## [TASK TO COMPLETE]
Write out every line of the listing below as a numbered list, leaving out blank lines and the pictures.

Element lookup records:

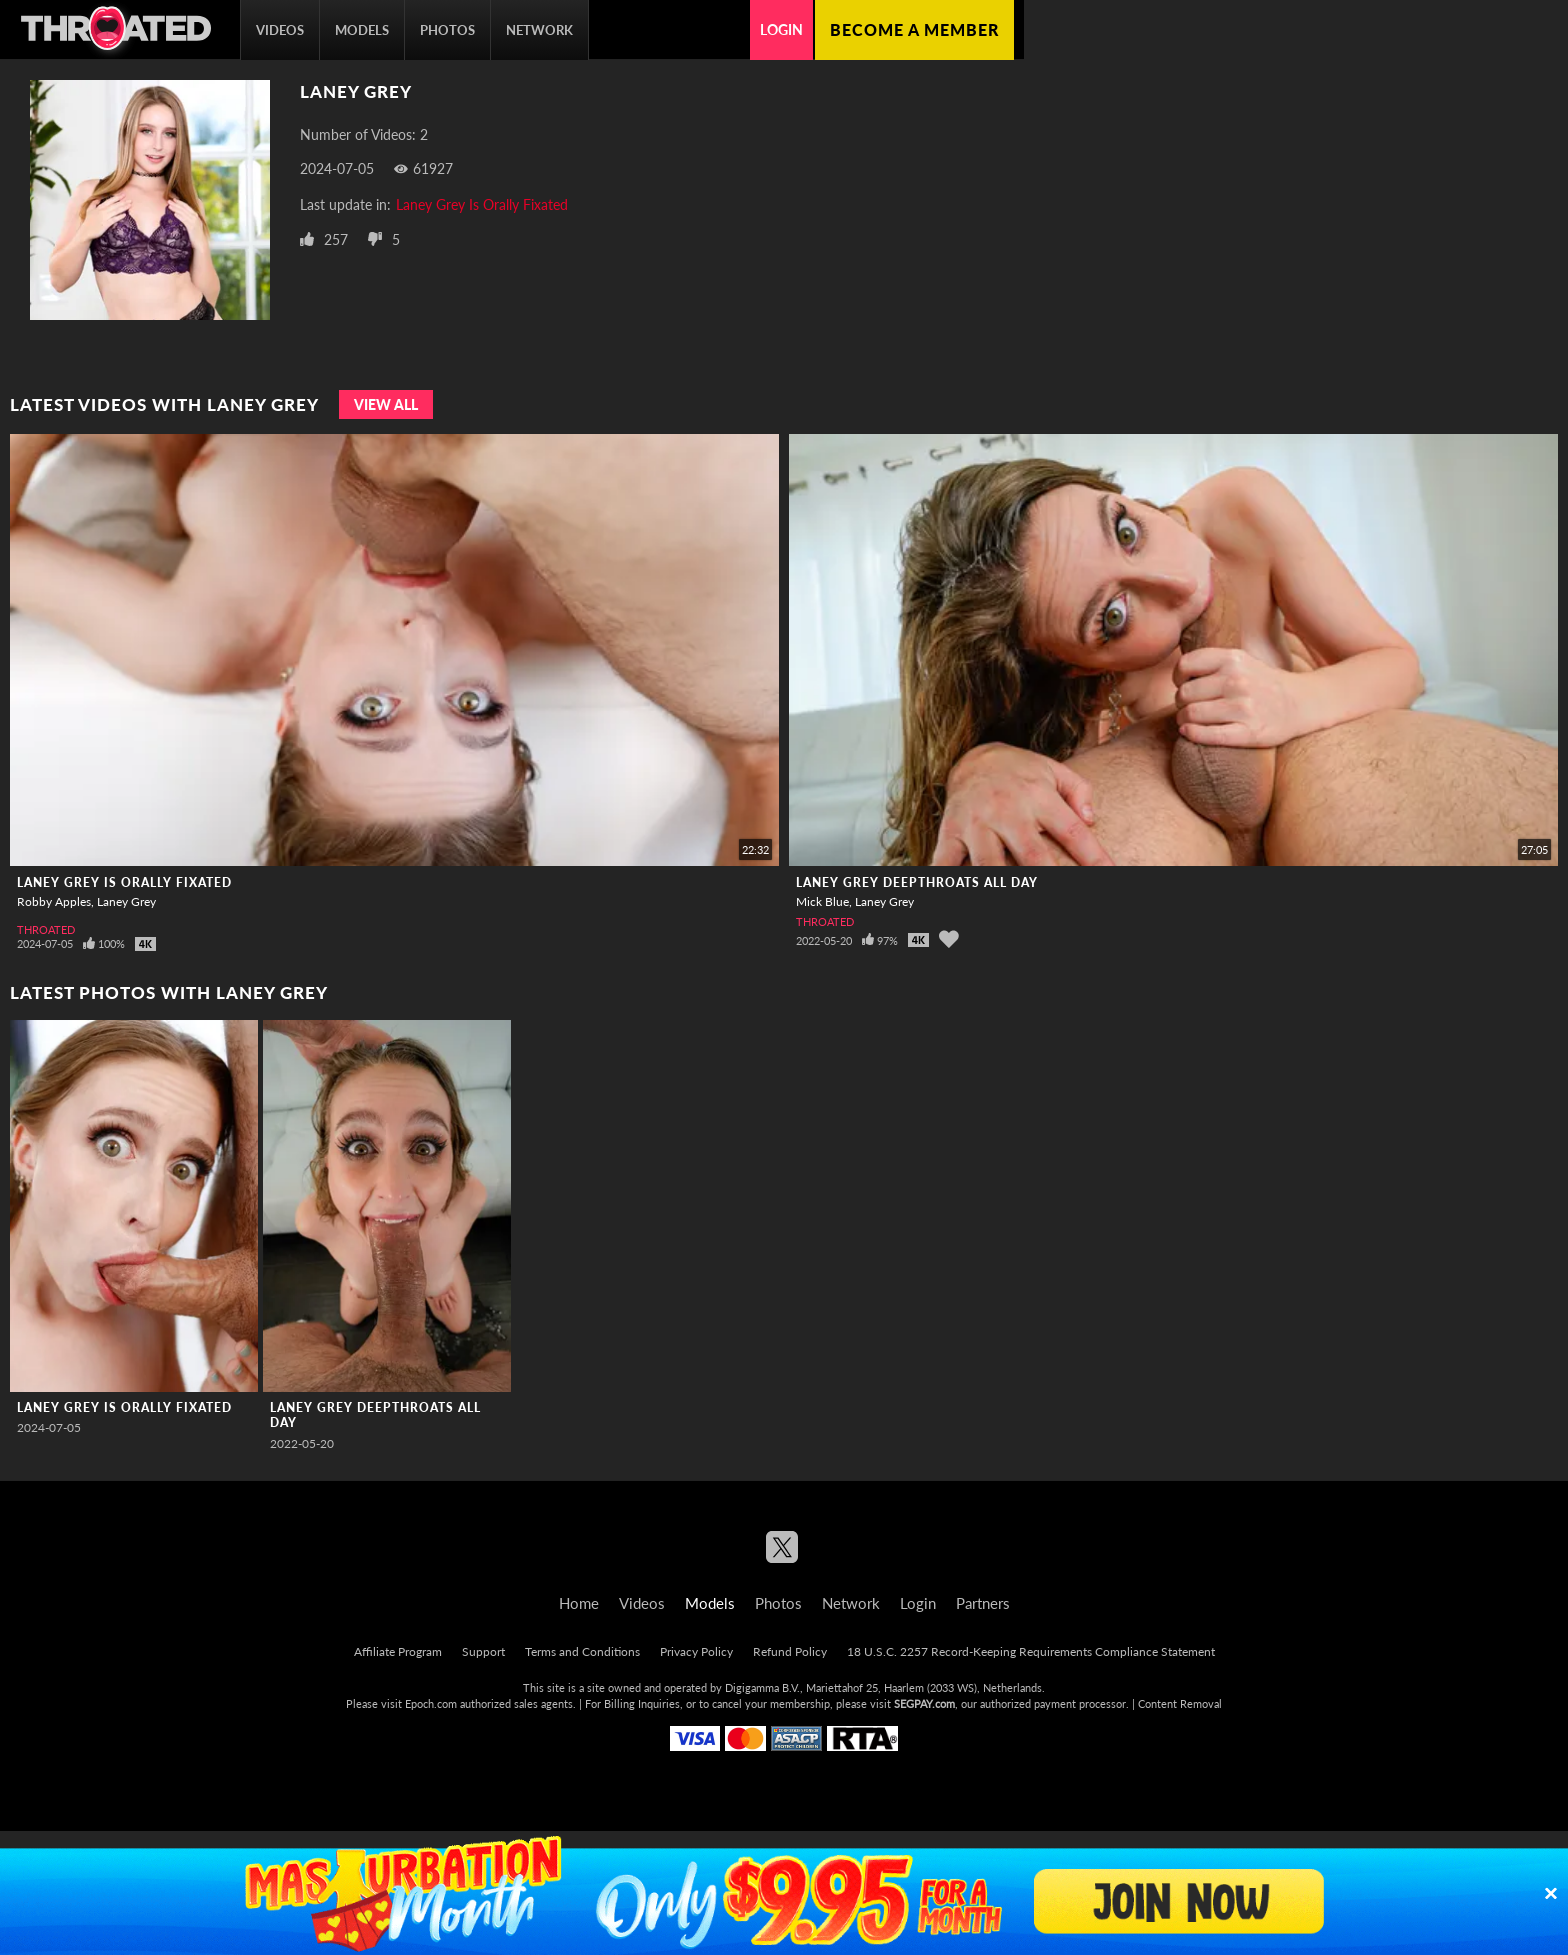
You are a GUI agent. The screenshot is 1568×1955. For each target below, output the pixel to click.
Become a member (914, 29)
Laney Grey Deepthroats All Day (917, 882)
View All (386, 404)
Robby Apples (54, 901)
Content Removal (1180, 1703)
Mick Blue (822, 901)
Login (781, 29)
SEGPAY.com (924, 1703)
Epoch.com (431, 1703)
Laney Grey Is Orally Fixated (482, 204)
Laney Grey (126, 901)
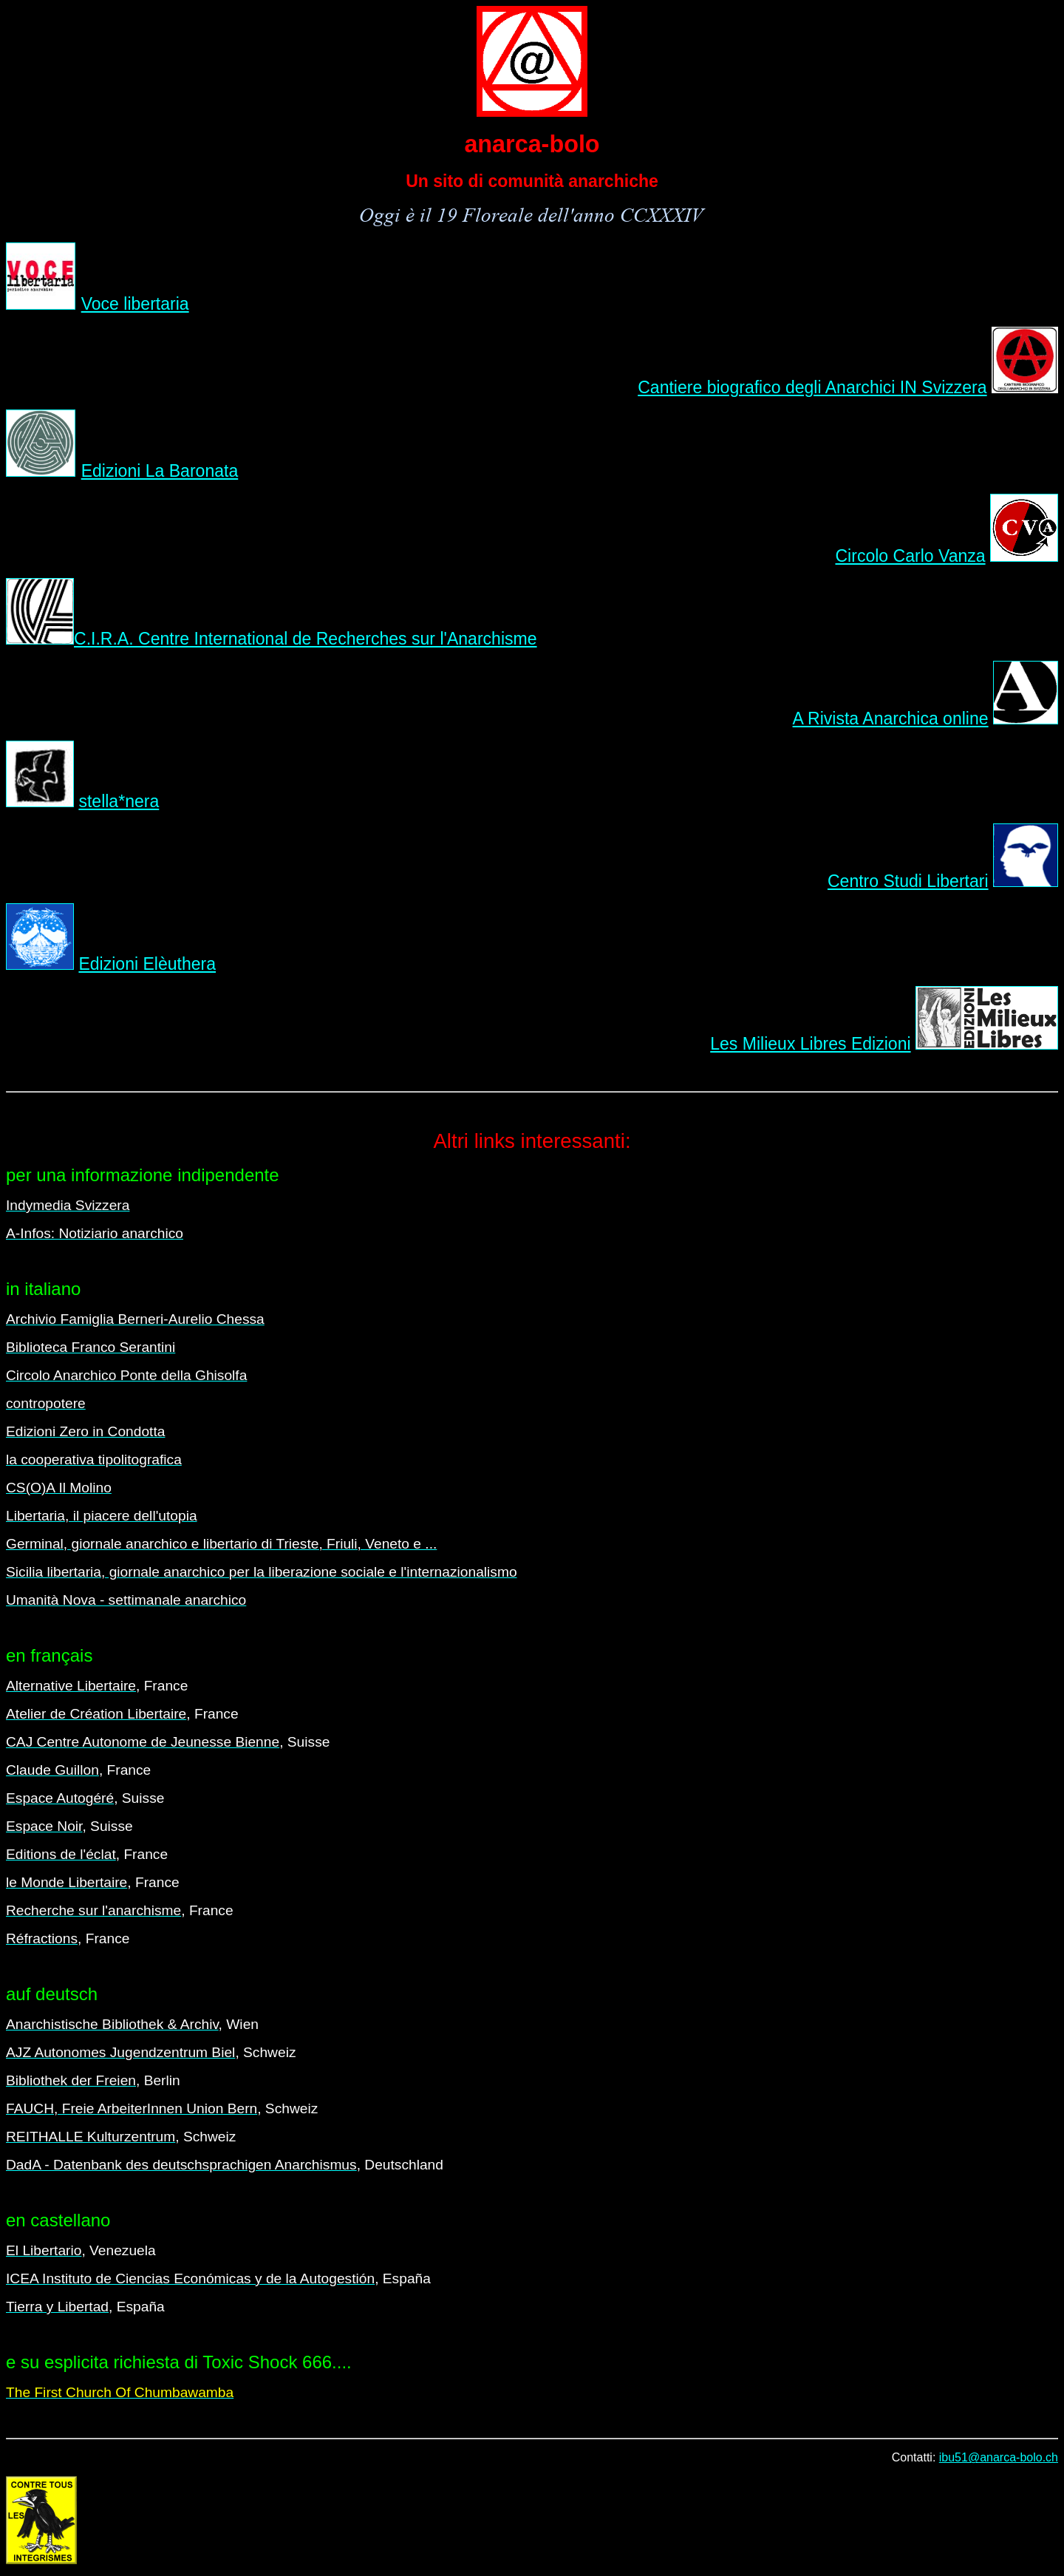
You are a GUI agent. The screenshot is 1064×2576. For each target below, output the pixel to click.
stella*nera (118, 801)
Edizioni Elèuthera (147, 963)
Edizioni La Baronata (160, 470)
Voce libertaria (135, 303)
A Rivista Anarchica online (891, 718)
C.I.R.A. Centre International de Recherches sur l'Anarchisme (305, 638)
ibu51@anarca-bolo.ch (998, 2457)
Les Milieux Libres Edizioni (810, 1043)
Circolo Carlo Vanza (910, 555)
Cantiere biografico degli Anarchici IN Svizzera (812, 387)
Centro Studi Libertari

## [RESULT OF THIS TASK]
1. You are a GUI agent. The screenshot is 1568×1955. For each target below, output the pixel to click.
2. Become a member (914, 29)
3. Laney Grey Deepthroats All Day (917, 882)
4. View All (386, 404)
5. Robby Apples (54, 901)
6. Content Removal (1180, 1703)
7. Mick Blue (822, 901)
8. Login (781, 29)
9. SEGPAY.com (924, 1703)
10. Epoch.com (431, 1703)
11. Laney Grey Is Orally Fixated (482, 204)
12. Laney Grey (126, 901)
13. You are a GUI agent. The screenshot is 1064×2576. For each target below, output the pixel to click.
14. stella*nera (118, 801)
15. Edizioni Elèuthera (147, 963)
16. Edizioni La Baronata (160, 470)
17. Voce libertaria (135, 303)
18. A Rivista Anarchica online (891, 718)
19. C.I.R.A. Centre International de Recherches sur l'Anarchisme (305, 638)
20. ibu51@anarca-bolo.ch (998, 2457)
21. Les Milieux Libres Edizioni (810, 1043)
22. Circolo Carlo Vanza (910, 555)
23. Cantiere biografico degli Anarchici IN Svizzera (812, 387)
24. Centro Studi Libertari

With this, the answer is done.